REVIEW: JACKY AT BELVOIR STREET

Sex for sale: Greg Stone and Guy Simon. Photo: Stephen Wilson Barker.

It is a rare play that is both entertainingly funny yet also has such serious things to say. But Arrernte playwright Declan Furber Gillick’s Jacky, a snappy 140 minutes, certainly delivers.

Jacky, played by Guy Simon, is a smart and enterprising young blackfella who has made a life for himself in Melbourne. He’s saving for an apartment, gets on well with Linda (Mandy McElhinney), who runs a community support organisation and who found him his first job, in an Irish pub. Linda is trying to expand her program to include urban Indigenous people so when she offers Jacky a salaried contract as a kind of intern, it seems the perfect fit for both of them. Jacky’s chasing the (white) Australian dream of owning his own place so now he can apply for a mortgage.

What Linda doesn’t know is that sex work is what is what is paying Jacky’s bills and augmenting his savings, but he has everything under control. He ‘sets his own hours, sets his own rates’. He’s his own boss. He also has a regular client Glenn (wonderfully played by Greg Stone), so all is going really well. Until Jacky’s wayward little brother comes down from the ‘mish’ and starts wreaking havoc. Keith (Danny Howard), who’s been sent down south by his mob to sort himself out, doesn’t buy into Jacky’s metro lifestyle, is averse to working for the man, keeping his brother’s flat tidy and paying any rent. A clash of cultures? You bet. As far as Keith’s concerned his bro is selling out. But there’s also the challenge of where does Jacky think he belongs.

Very soon, Jacky’s various lives in the white world threaten to come undone.

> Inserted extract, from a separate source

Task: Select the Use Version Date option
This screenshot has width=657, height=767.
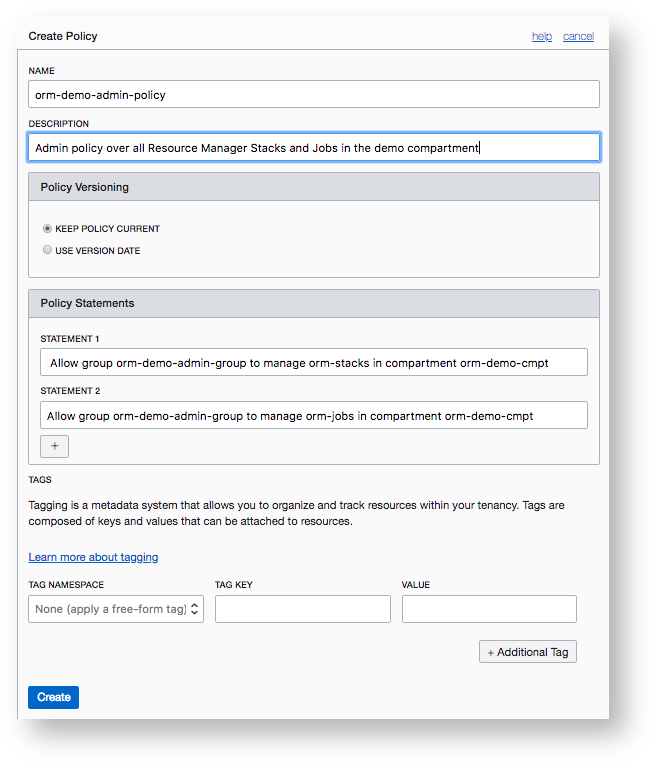Action: (x=48, y=251)
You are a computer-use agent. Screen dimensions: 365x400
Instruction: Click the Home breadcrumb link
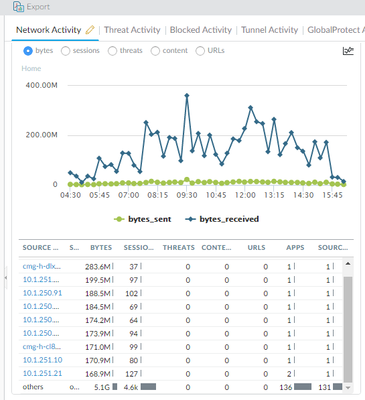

There are four superb performances here. Simon excels as Jacky – polite, unassuming, capable – but so too does Stone. Their first meeting is excruciatingly brilliant as a nervous Glenn struggles to say what he wants from Jacky. Their ‘relationship’ – what Jacky calls their ‘exchange’ – begins promisingly enough.

McElhinney’s Linda seems altruistic and grounded, a good foil for the other three. Except her enterprise needs money and her sponsors tend to be from big mining companies (just a piece of info the playwright lets slip. No discussion required.)

Meanwhile, Howard’s exceedingly ebullient and increasingly angry Keith is an accident waiting to happen. Another clever aspect of this play is that it’s easy to see both sides – and also that none of the four characters is totally honest and upfront.

Jacky is just about keeping Keith out of trouble, he’s doing ‘cultural performances’ for Linda’s sponsors, and keeping his ‘exchange’ with Glenn rolling along. Until one day Glenn says something so shocking that it takes everyone – Jacky and the audience – by surprise. It is all the more shocking, because unexpected. Here it’s racist with loud echoes of colonialism (but in male/female exchange you’d call it shockingly misogynistic, too).

Director Mark Wilson (who oversaw the successful Melbourne season) increases the tension as the play glides to its final scenes, by which time Furber Gillick, without  ever being didactic, has mined the racism – conscious and unconscious – of Australia. There are no neat answers here, but it’s such a thought-provoking play, clever and funny, confronting and sad all at once. It’s not on for long, only until 2 February, so catch it if you can.